**INPUT DATA:**
****

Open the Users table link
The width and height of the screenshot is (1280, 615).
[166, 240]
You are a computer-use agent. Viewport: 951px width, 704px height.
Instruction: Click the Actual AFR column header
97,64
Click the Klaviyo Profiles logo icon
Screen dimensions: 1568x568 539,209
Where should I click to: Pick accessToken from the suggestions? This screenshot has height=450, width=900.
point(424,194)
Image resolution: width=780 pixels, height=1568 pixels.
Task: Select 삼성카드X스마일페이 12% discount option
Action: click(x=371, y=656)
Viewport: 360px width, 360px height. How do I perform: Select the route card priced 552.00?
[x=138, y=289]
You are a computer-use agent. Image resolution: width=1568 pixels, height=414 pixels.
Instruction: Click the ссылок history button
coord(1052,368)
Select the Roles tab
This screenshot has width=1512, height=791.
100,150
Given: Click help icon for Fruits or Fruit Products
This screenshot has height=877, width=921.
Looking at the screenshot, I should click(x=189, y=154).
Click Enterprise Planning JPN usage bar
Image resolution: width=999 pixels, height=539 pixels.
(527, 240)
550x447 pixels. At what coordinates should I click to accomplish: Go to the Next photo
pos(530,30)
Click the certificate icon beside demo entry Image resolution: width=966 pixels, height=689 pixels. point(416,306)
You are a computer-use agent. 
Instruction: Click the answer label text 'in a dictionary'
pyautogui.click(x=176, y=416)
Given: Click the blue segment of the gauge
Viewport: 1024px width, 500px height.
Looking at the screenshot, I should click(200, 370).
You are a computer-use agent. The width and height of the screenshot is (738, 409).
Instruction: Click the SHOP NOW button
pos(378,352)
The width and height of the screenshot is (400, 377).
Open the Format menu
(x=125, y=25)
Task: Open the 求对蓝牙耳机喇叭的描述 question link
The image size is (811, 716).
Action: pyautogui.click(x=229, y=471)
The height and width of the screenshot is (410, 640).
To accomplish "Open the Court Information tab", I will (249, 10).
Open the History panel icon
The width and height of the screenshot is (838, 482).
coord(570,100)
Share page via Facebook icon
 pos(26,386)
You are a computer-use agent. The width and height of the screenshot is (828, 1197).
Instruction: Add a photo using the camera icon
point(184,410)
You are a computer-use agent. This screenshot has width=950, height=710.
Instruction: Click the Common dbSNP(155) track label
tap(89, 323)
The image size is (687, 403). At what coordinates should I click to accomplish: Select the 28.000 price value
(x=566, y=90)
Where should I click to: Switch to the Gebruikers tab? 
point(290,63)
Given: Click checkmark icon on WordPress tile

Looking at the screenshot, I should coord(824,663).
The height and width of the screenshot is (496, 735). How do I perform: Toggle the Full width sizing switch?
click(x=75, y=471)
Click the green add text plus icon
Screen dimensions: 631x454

****

**PROBLEM DETAILS:**
An exact, complete copy of the records is the expected answer.

**EXERCISE OUTPUT:**
Open the Users table link
The width and height of the screenshot is (1280, 615).
[166, 240]
You are a computer-use agent. Viewport: 951px width, 704px height.
Instruction: Click the Actual AFR column header
97,64
Click the Klaviyo Profiles logo icon
Screen dimensions: 1568x568 539,209
Where should I click to: Pick accessToken from the suggestions? This screenshot has height=450, width=900.
point(424,194)
Image resolution: width=780 pixels, height=1568 pixels.
Task: Select 삼성카드X스마일페이 12% discount option
Action: click(x=371, y=656)
Viewport: 360px width, 360px height. How do I perform: Select the route card priced 552.00?
[x=138, y=289]
You are a computer-use agent. Image resolution: width=1568 pixels, height=414 pixels.
Instruction: Click the ссылок history button
coord(1052,368)
Select the Roles tab
This screenshot has width=1512, height=791.
100,150
Given: Click help icon for Fruits or Fruit Products
This screenshot has height=877, width=921.
Looking at the screenshot, I should click(x=189, y=154).
Click Enterprise Planning JPN usage bar
Image resolution: width=999 pixels, height=539 pixels.
(527, 240)
550x447 pixels. At what coordinates should I click to accomplish: Go to the Next photo
pos(530,30)
Click the certificate icon beside demo entry Image resolution: width=966 pixels, height=689 pixels. point(416,306)
You are a computer-use agent. 
Instruction: Click the answer label text 'in a dictionary'
pyautogui.click(x=176, y=416)
Given: Click the blue segment of the gauge
Viewport: 1024px width, 500px height.
Looking at the screenshot, I should click(200, 370).
You are a computer-use agent. The width and height of the screenshot is (738, 409).
Instruction: Click the SHOP NOW button
pos(378,352)
The width and height of the screenshot is (400, 377).
Open the Format menu
(x=125, y=25)
Task: Open the 求对蓝牙耳机喇叭的描述 question link
The image size is (811, 716).
Action: pyautogui.click(x=229, y=471)
The height and width of the screenshot is (410, 640).
To accomplish "Open the Court Information tab", I will (249, 10).
Open the History panel icon
The width and height of the screenshot is (838, 482).
coord(570,100)
Share page via Facebook icon
 pos(26,386)
You are a computer-use agent. The width and height of the screenshot is (828, 1197).
Instruction: Add a photo using the camera icon
point(184,410)
You are a computer-use agent. This screenshot has width=950, height=710.
Instruction: Click the Common dbSNP(155) track label
tap(89, 323)
The image size is (687, 403). At what coordinates should I click to accomplish: Select the 28.000 price value
(x=566, y=90)
Where should I click to: Switch to the Gebruikers tab? 
point(290,63)
Given: Click checkmark icon on WordPress tile

Looking at the screenshot, I should coord(824,663).
The height and width of the screenshot is (496, 735). How do I perform: Toggle the Full width sizing switch?
click(x=75, y=471)
Click the green add text plus icon
Screen dimensions: 631x454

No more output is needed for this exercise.